Comparemos: (a) como iniciaram seus ministérios (1 Rs 17.1 – Mt 3.1);
(b) forma ousada de repreender uma autoridade: Elias repreendeu a Acabe (1 Rs
18.17-18); João, a Herodes (Mt 14.3-4); (c) Elias foi perseguido por
Jezabel (1 Rs 19.2-3); João Batista, por
Herodias (Mt 14.6-8); os dois viviam de
forma austera e discreta.
Segundo – Quando Jesus falou “Elias já veio” (Mt
17.12) e “ele é o Elias que havia de vir” (Mt 11.14), estava em suma dizendo
que Elias não ressuscitara como todos esperavam, mas que João Batista
desempenhara o papel de precursor do Messias, com a mesma coragem, virtude e
espírito de Elias. Com estas palavras, Jesus confirmava Lucas 1.17. Situação análoga vamos encontrar em 1 Reis 2.15, assim: “O espírito de Elias
repousa sobre Eliseu”. Esta declaração
foi proferida pouco tempo depois de Elias ter sido arrebatado ao céu num
redemoinho (v.11). Pode-se interpretar de forma literal essa passagem? Não. Não se tratava de reencarnação
porque Eliseu já possuía o seu
desencarnado nele encarnado, se fosse o caso.
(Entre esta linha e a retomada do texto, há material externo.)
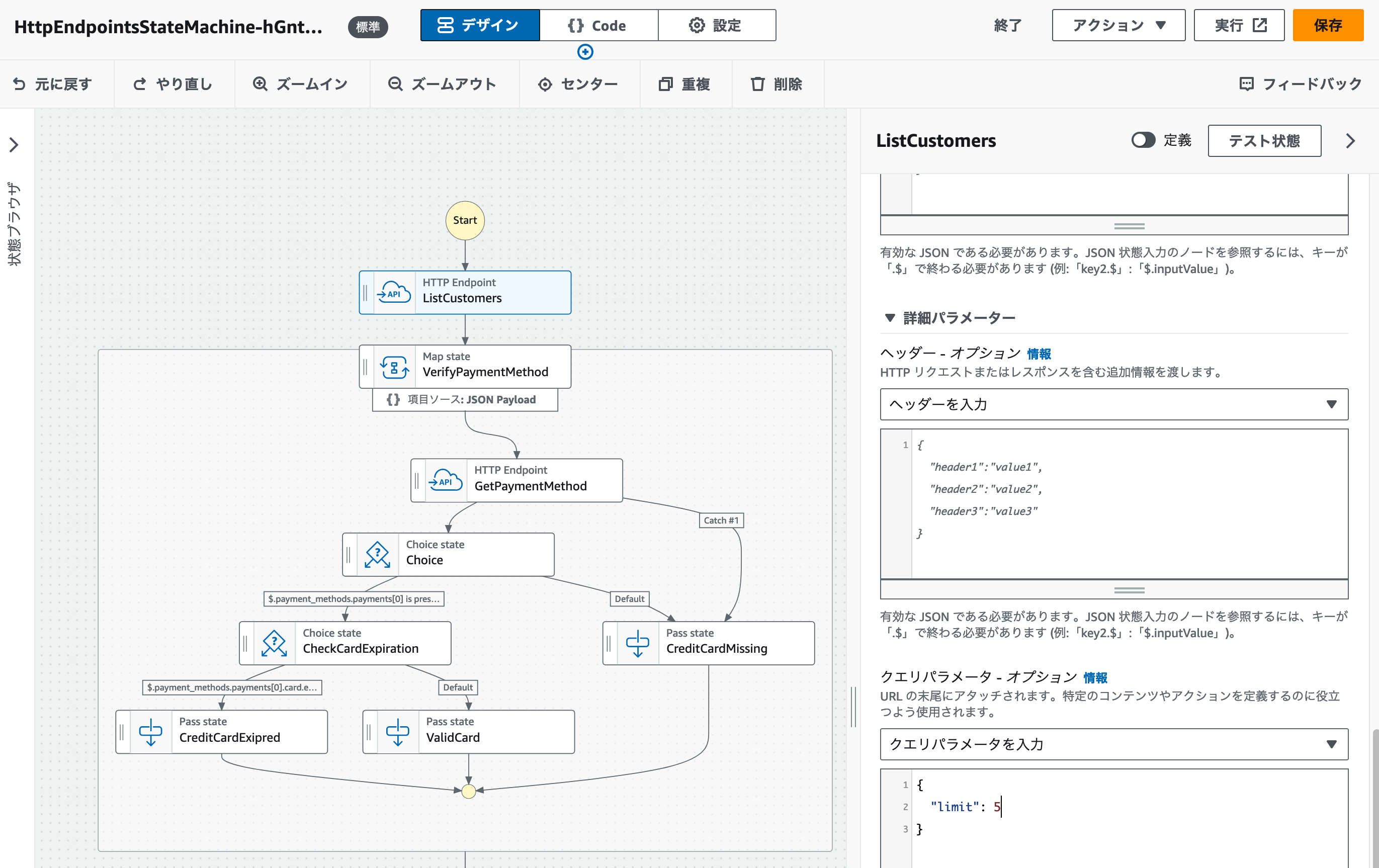Click Zoom In (ズームイン) magnifier icon
This screenshot has height=868, width=1379.
(260, 84)
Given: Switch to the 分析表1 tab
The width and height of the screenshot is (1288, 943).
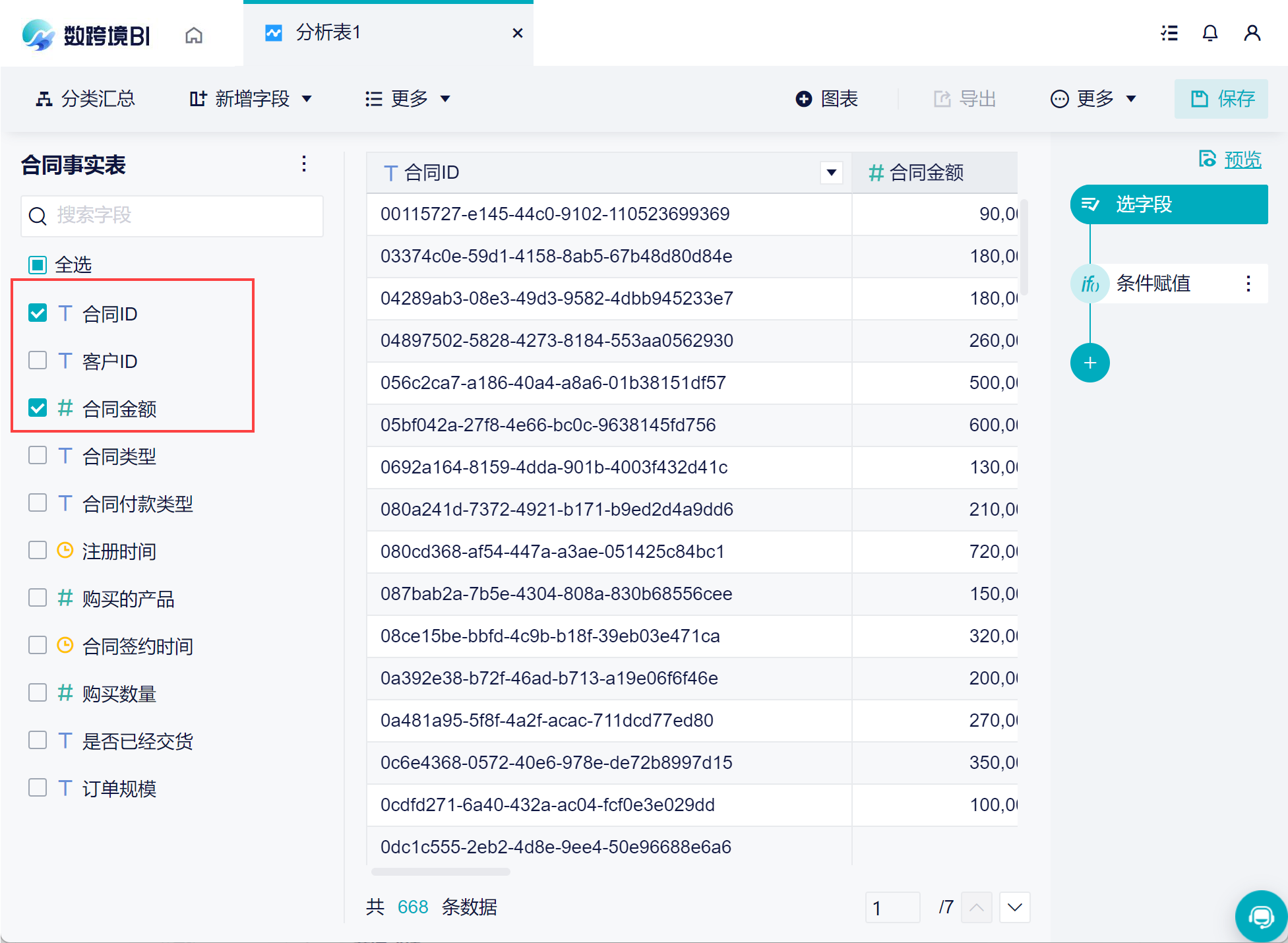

Os dois viveram numa mesma época. Um não podia ser encarnação do
outro; não se trata de possessão
mediúnica, ou seja, Eliseu não havia incorporado o espírito de Elias, por óbvias e irrefutáveis razões.
Terceiro -
Ainda em nossos dias usamos esse estilo de expressão: - Nunca mais
surgirá um Rui Barbosa. - O Ronaldinho é
um verdadeiro Pelé. São termos comparativos.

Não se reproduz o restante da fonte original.